ALEXANDER: An Independence Day Reflection

July 4th, 1776.  The Declaration of Independence.  It has been noted many times that the Declaration is the “promise” of America and the U.S. Constitution, the “fulfillment” of the promise of America.

In the Declaration, with those eternal, elegantly written words, Thomas Jefferson firmly declared the separation of the thirteen existing states of the United States from Great Britain—due to the “long train of abuses and usurpations” which Jefferson carefully and eloquently outlined that King George III had inflicted on the new American states.  This was, of course, the official legal and diplomatic pronouncement to the King, Great Britain, and the world that the United States was formally and politically separating from Great Britain.

Jefferson then laid down an indelible principle for our country and the world:  The statement of the “truths” that “all men are created equal” and that they are also “endowed by their Creator with certain unalienable Rights” including “Life, Liberty and the pursuit of Happiness.”

It is difficult to express how remarkable this idea was; a principle as profound as it is inspiring: the ideal—for which we as a nation will always strive—being government by consent of the governed which realizes that God, not government, is the source of all human rights and that what government does not give, government cannot take away.

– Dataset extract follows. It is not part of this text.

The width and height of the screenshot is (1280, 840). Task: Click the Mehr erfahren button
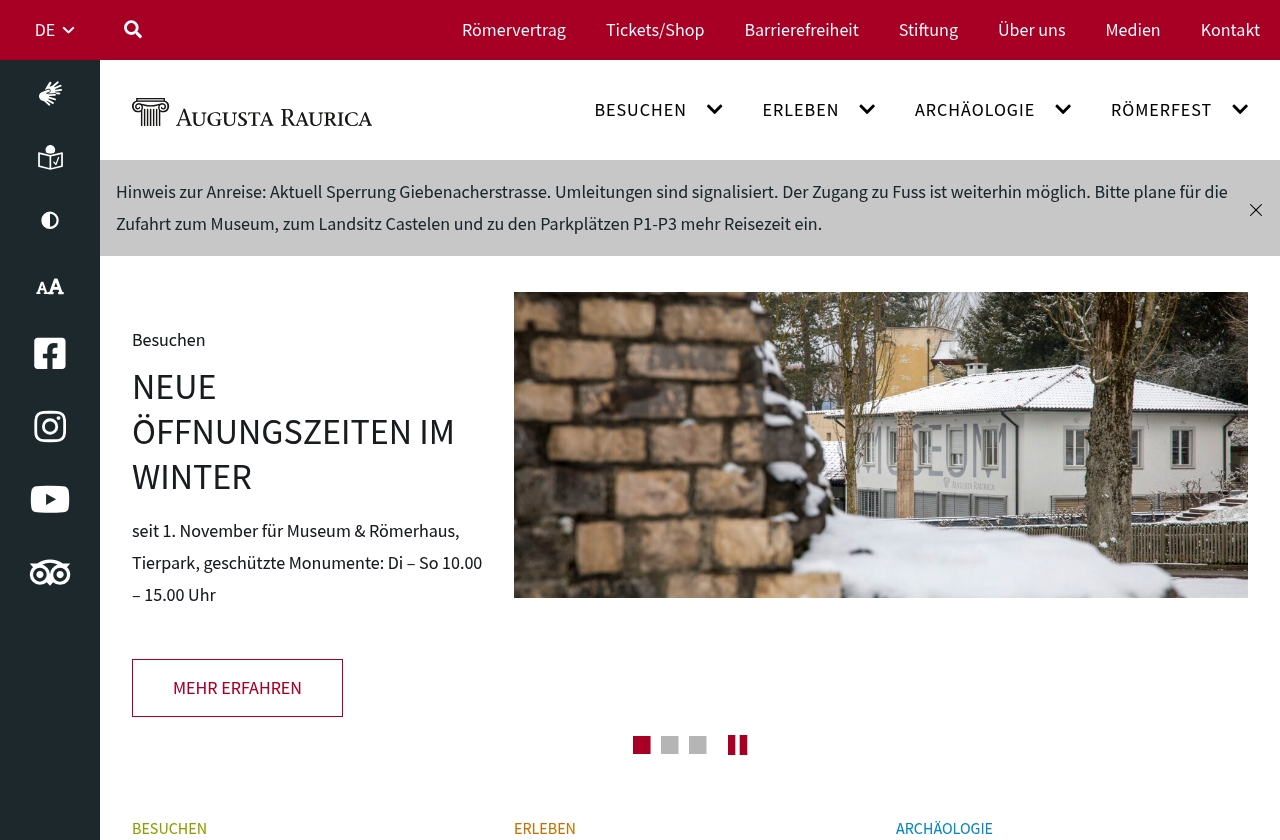pos(237,688)
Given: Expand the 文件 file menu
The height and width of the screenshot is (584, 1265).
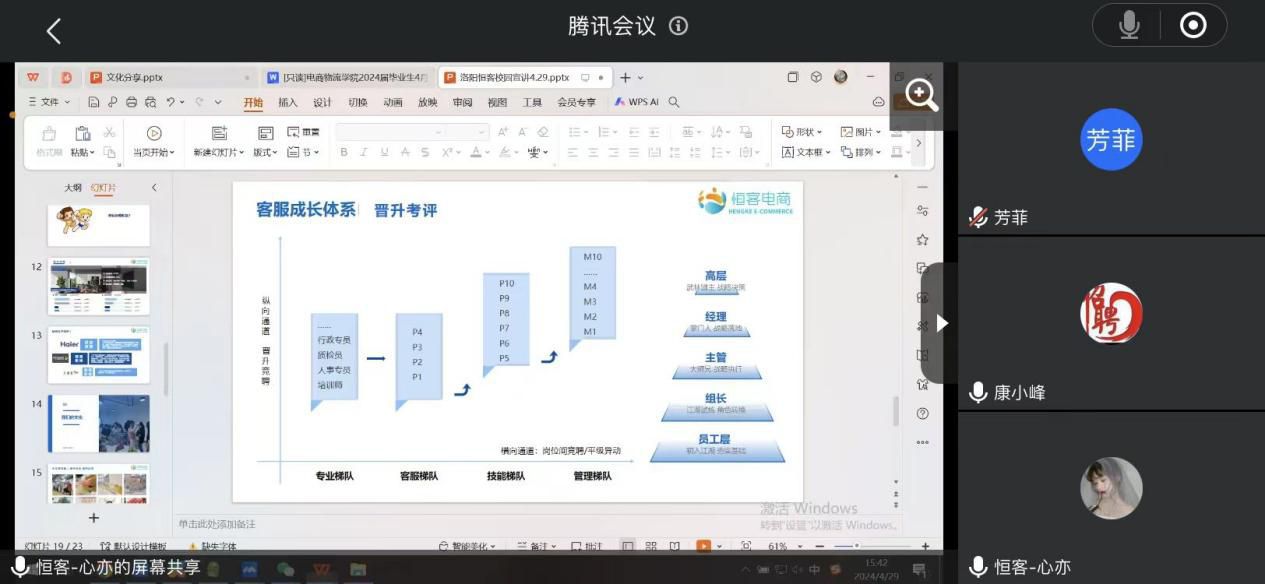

Following faithfully the “promise” of the Declaration, the U.S. Constitution established a government charged with the sacred duty to ensure the inherent equality of all citizens regardless of race, gender, or socio-economic background.

And yes, America continues to be a work in progress as we strive to fully implement this fundamental principle grounded into the DNA of the Nation’s founding document: a nation in which, as Dr. Martin Luther King, Jr. would later expound, Americans are judged “based on the content of their character, not the color of their skin.”  This principle of equality was and remains unprecedented in the history of the governments of nations

I can do no better than to conclude with the final words of this magnificent document itself, which clearly reflect that the signers realized the grave danger to which they were exposing themselves by signing the Declaration, an act the British would no doubt view as treasonous:

“And for the support of this Declaration, with a firm Reliance on the Protection of divine Providence, we mutually pledge to each other our Lives, our Fortunes, and our sacred Honor.”  (One of my favorite historical anecdotes is one involving one of the signers, John Hancock, who signed his name to the Declaration in a bold and conspicuously large way so that, he said, “the King could read my signature without his spectacles!”).

Have a happy and independent 4th of July!  May God bless our great country.